The gut instinct when watching The Vampires of Venice is to compare it to this non-existent story it's ripping off... Um... Masque of Mandragora? Nope, like Rememberance of the Daleks, it gives you a story you've not had before yet giving the feeling you've watched it a hundred times previously (surely everyone remembers UNIT fighting warring Daleks in swinging 60s London? Hang on...)

So we've got an exclusive school where the teachers are monsters and the students turn evil, a father desperate to save his daughter and driven to near suicide, self-sacrifice, explosions, a dying race rebuilding itself using Earth's population, psychic paper, story arcs... It's distilled from every source. Sure, I concede people might want more hardcore originality rather than a story that makes me think "hmm, one day, there's going to be The Eleventh Doctor Handbook and they're going to need a very typical story to do in the ScriptoScreen section, this could be it!" like The Long Game or 42. This is definitely the first story of the season without a "Tennant's gone, get used to it" vibe (ironic as his Casanova gets namechecked, and they'd probably have brought him back if DT wasn't too busy), this is a story that has left the world of RTD behind - give or take psychic paper.

Even Sparacus declares it "average NuWho fare"... before giving it 5/5. Talk about dumbing down!

The story gets off to a surreal start as the Doctor raises the moral standards of the show by preventing us seeing Lucie Miller in a bikini jumping out of a wedding cake, and then sternly reminds the audience that Amy's raw lust is not suitable for viewers of a repressed nature. Before sending the plot to Venice where the monsters are all teenage girls in dresses cut so low even the Doctor is compelled to comment on how buxom the undead are as they try to scratch his face off. Before getting Amy into a similar outfit and letting the other vampire girls suck her neck.

You'd never suspect a straight bloke was in charge now, eh?
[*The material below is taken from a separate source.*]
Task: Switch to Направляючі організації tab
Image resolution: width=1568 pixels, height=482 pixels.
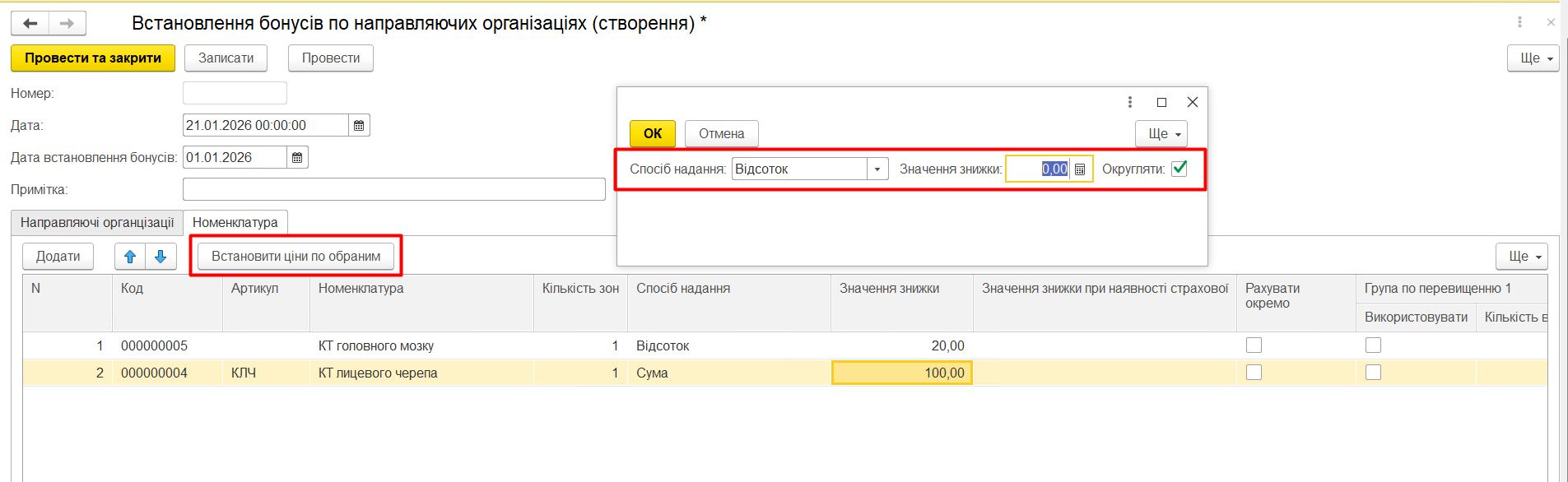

Like his previous works School Reunion and Greeks Bearing Gifts, Toby Whithouse is more interested in the relationships of characters rather than the mechanics of monsters (though have no fear that the Vampires are wasted like the Krillitanes were, since Moff's "TRAUMATIZE ALL CHILDREN!" agenda ensures they get a good slice of screen time). So, the Doctor is determined to fix Rory's and Amy's relationship - with much entertaining discussion on what caused Amy to try to jump the Time Lord's bones. Was it a simple "I'm not dead let's have sex" moment? Does she find the Eleventh Doctor more attractive than Rory? Is Amy just a loony? The Doctor is of the opinion that Amy has been slightly desensitized by seeing the universe, and thus decides to widen Rory's horizons so he and his beloved are on the same playing field. Oh, and Rory's VERY upset Amy kissed the Doctor, rather odd for a girl who used to do that as a job description. So, definitely "kissogram" is a euphemism to keep Annette Crosbie happy.
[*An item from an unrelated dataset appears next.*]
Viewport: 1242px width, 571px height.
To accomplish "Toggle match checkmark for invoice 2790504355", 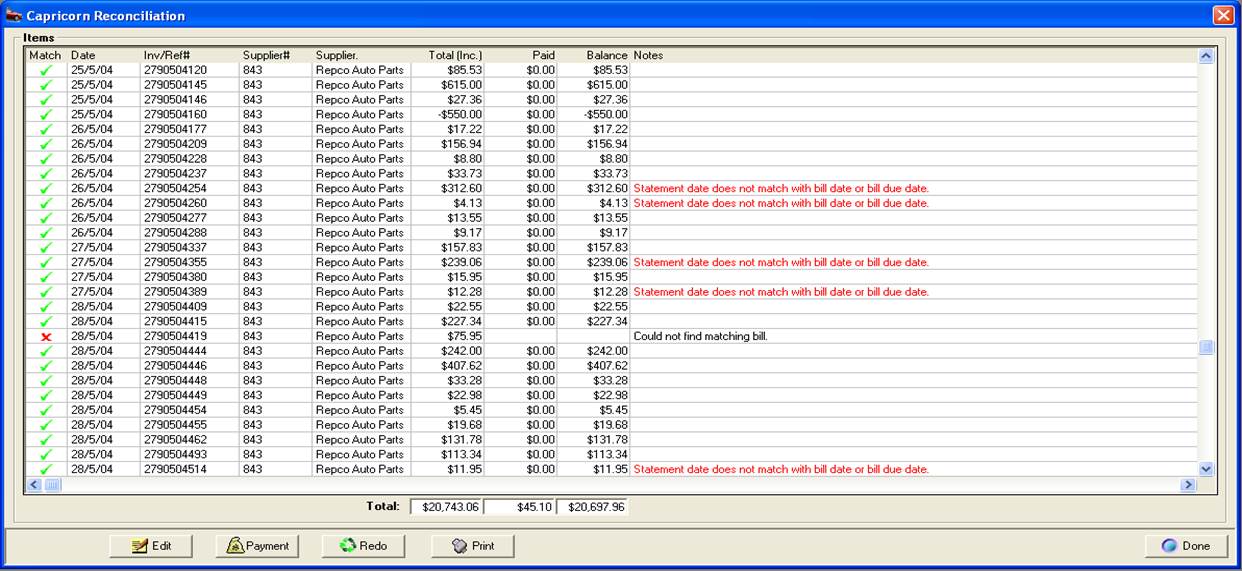I will tap(45, 263).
And so Rory becomes the new companion, the Ben to Amy's Polly and accompanying an insane anarchist in a bow-tie. Like Ben, he's the Only Sane Man as his hot and very tall girl is more on wavelength with a madman who likes winding him up. But there's some Mickey Smith in there too - not only does the Doctor initially consider him unworthy of Amy's hand in marriage, Rory's been reading up on events since he last met the Doctor. He's also rubbish at a fight, not quite as brave as cliches demand, and somehow everyone assumes his lady is banging the Doctor. Nevertheless, Rory works as he's clearly capable in dealing with time travel and monsters, and able to put the Doctor in his place. It's an interesting dynamic with both the Doctor and Rory trying to steer Amy's wanton affections onto the man she's marrying in 530 years time... not that the Doctor's told anyone the universe ends on their wedding day... he's getting as secretive as Amy...

Anyway, the Doctor takes Amy and Rory on a date to the Venetian renaissance so they can come to terms with how TARDIS travel "blots out everything ordinary", and soon becomes interested in the fact the city is quarantined from a non-existent plague and vampires are prowling the alleys and preying on flower-sellers (but not chickens obviously). The vampires have access to perception filters, so that's presumably why none of the natives notice the police box filling up half the street when it materializes right in front of them... or maybe the TARDIS's own perception filter is cranked up to eleven... or maybe Venetians are just stoned.

Despite his initial belief the Doctor needed companions, this new bloke is relearning the lesson they might be more trouble than they're worth - and as Rory points out, he inspires people to such a degree that they will take suicidal risks so as not to let him down. "This is how it happens," the Doctor scowls when Amy comes up with a predictable plan to infiltrate the teenage lesbian vampire alliance. "This is how they go!" By the end, the Doctor's sending the love birds back to the TARDIS and solving problems on his own.

One could complain that the alien's scheme is some kind of unintentional anti-asylum seeker parable, with the titular vampires fleeing the cracks in time and needing fertile young Italian schoolgirls to propogate their species. Mind you, both sides get their chance to argue and while the Doctor instinctively grimaces ("think of the children!"), he only opposes it when the vampires decide to save their species at the needless cost of humanity, and has even has the villains admit they were wrong. And considering how anti-vampire the Doctor is on sheer principle, this is very much a story of compromise and tolerance.

And vampires. IN VENICE!

Hah! I love this show.

Next Time: Amy's Choice
"If you die in the dream, you wake up in reality. Ask me what happens if you die in reality."
"What happens?"
"...you die, stupid. It's why it's called 'reality'!"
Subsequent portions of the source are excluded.